Coderx7 commented Feb 19, 2023

@rwightman Thanks. but there are two things here, first I believe I did just that but still got that same error anyway! I'll give that another try ans see how it goes.
and 2. concerning the stages, this architecture uses dynamic strides for any layers basically, but especially the first 4. (I can remove it and make it static as there are only two pretrained variants with two stride modes!)
the two trained variants use mode 1 and mode 2 strides which basically downsamples the early layers at specific rate so during imagenet training you can have some kind of leverage on performance/accuracy ratio at its simplest form.
like here, it uses strides of 2,2,1,2 and another variant uses 2,2,2 and the rest are 1s.
if I create stages based on the downsampling of features, stem, layer1,layer3 all should be in unique stages right? like stage1 to stage 2(excluding stem)?

@rwightman
Copy link
Collaborator

In the model create helper you should enable the flatten_sequential and ensure the default # of out indices matches the net

    out_indices = kwargs.pop('out_indices', (0, 1, 2, 3))
    model = build_model_with_cfg(
        EfficientFormerV2, variant, pretrained,
        feature_cfg=dict(flatten_sequential=True, out_indices=out_indices),
        **kwargs)

Most models have some sort of pattern and systematic spacing between the strided layers so figured that'd be the same here for the configs, I realize they could be put anywhere but doesn't seem that useful to have no depth between strides.

The concept of the stage is essentially encapsulate the layers at the same stride, and sometimes there are stages w/o any stride but a different width, conv type (depthwise vs not), or other trait in common with all layer repeats in the stage.

@Coderx7
Copy link
Author

Coderx7 commented Feb 19, 2023

@rwightman Thanks a lot. thats a fair point, however this was never meant to scale that way. it was designed with something completely different in mind. it was meant to show how one could maximize a networks performance under constraint (fixed_param count, depth and basic operators) while keeping everything simple and not resorting to any complex strategies.

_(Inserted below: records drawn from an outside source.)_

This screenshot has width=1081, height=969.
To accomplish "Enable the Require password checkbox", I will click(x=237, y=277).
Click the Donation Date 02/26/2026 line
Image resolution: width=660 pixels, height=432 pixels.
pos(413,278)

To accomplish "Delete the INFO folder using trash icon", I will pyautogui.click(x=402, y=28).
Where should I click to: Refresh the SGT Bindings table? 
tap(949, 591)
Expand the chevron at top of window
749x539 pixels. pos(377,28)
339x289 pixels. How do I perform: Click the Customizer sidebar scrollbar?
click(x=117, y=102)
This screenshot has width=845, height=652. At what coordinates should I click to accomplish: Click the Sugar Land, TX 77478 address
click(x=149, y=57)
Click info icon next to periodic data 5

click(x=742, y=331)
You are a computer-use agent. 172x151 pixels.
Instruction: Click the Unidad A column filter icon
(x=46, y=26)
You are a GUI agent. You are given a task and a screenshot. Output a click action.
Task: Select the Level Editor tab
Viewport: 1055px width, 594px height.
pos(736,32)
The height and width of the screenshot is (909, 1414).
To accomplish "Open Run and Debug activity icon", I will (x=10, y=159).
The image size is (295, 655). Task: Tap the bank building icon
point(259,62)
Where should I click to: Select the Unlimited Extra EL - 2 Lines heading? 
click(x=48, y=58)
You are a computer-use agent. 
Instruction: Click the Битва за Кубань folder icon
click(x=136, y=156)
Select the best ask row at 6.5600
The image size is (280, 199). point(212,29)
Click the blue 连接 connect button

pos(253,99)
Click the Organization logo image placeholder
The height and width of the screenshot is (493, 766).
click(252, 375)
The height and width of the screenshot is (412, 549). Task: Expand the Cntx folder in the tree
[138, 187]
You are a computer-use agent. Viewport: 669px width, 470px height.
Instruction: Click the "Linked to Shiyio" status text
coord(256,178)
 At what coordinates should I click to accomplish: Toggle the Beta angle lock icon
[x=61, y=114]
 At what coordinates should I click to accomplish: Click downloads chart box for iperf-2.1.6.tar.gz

having that said, thankfully I seem to pretty much have done everything and the only thing that seems to still be an issue is that the last stage has a bigger featuremap size(thus smaller stride) than its previous counter part. it seems timm has issues with it.
currently this is how my feature_info looks like:

[{'num_chs': 64, 'reduction': 2, 'module': 'stem'},
 {'num_chs': 128, 'reduction': 4, 'module': 'features.stage_0'},
 {'num_chs': 128, 'reduction': 8, 'module': 'features.stage_1'},
 {'num_chs': 512, 'reduction': 16, 'module': 'features.stage_2'},
 {'num_chs': 2048, 'reduction': 24, 'module': 'features.stage_3'},
 {'num_chs': 256, 'reduction': 20, 'module': 'features.stage_4'}]

How should I be handling this other than merging the last two stages?
thanks a lot in advance

@Coderx7
Copy link
Author

Coderx7 commented Feb 21, 2023

@rwightman would you kindly have a look here and tell me what to do for the last part? thanks

@rwightman
Copy link
Collaborator

@Coderx7 reduction is spatial reduction (from the input image size), it's only complained about if it decreases, it's not used directly by timm but some downstream users want to know that for calculating interpolation ratios.

If you look at the rexnet example it should *=2 every time there is a strided layer, majority of imagnet networks ar stride 32, num chs does not have any restrictions for increasing/decreasing although

@Coderx7
Copy link
Author

Coderx7 commented Feb 21, 2023

@rwightman I thought the idea was to provide featuremaps of different sizes for downstream usage not capturing only the strides of 2 per say.
currently if the assert in

assert 'reduction' in fi and fi['reduction'] >= prev_reduction

is not disabled this wont work.
so I need to do one of the following :

  1. to have 4 stages and only have reduction rates for 3 stages (that is don't include the last reduction rate for the last stage in feature_info
  2. to have 3 stages and merge the last 2 stages (3 and 4 and only have 3 stages in total with 3 reduction rates for each
  3. the featureinfo class is altered to have a new argument which allows cases like this,
  • the issue with the first option is users will lose the last two layers of the network if they opt out to use features_only, but other than than normal usage stays the same.
  • the issue with the second option is, users cant fully experiment with the stage 4, so they have to manually do this which nullifies the purpose of features_only I guess.
  • the last option seems like a good idea to me as with a default value that works for all current model, the current behavior is maintained, but it allows for cases such as this to also be usable. unless that check has more significance and affects lots of other parts of the library which I'm not aware of yet.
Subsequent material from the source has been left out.